═══ Record excerpts ═══

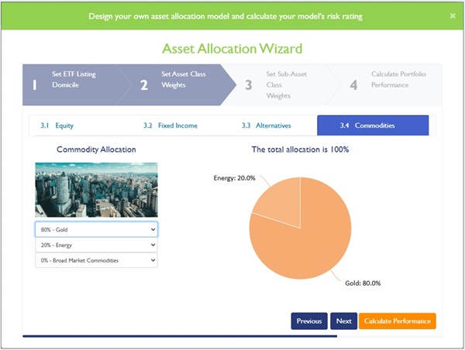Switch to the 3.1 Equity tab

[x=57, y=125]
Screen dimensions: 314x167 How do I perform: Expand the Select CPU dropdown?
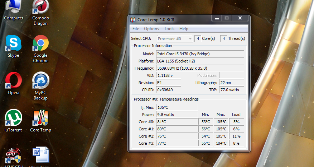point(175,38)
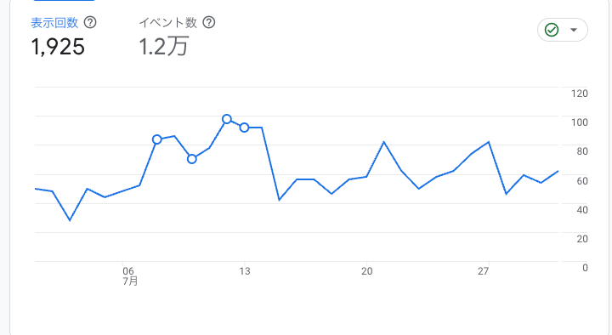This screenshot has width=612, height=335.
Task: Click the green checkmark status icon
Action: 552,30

═══
═══ Record excerpts ═══

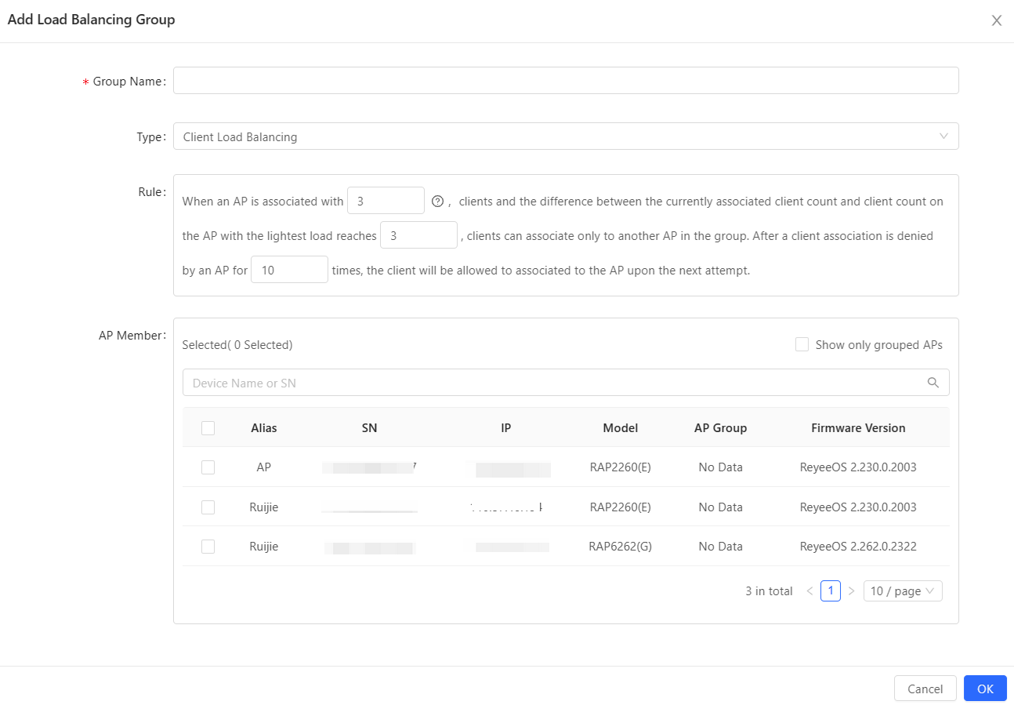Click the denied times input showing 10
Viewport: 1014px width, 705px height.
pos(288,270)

═══
═══ Record excerpts ═══

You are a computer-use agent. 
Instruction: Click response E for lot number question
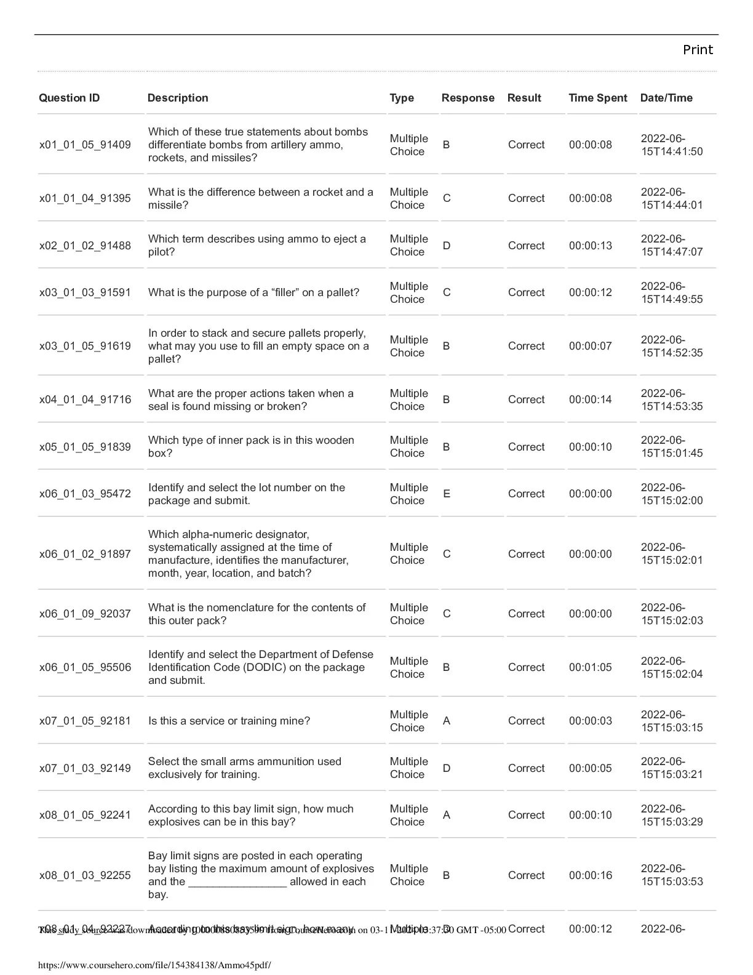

═══

# Task instructions
Could you set down, word for word, only the lines above from the line with "You are a computer-use agent." to the line with "Instruction: Click response", including both?

# Answer for the task
You are a computer-use agent. 
Instruction: Click response E for lot number question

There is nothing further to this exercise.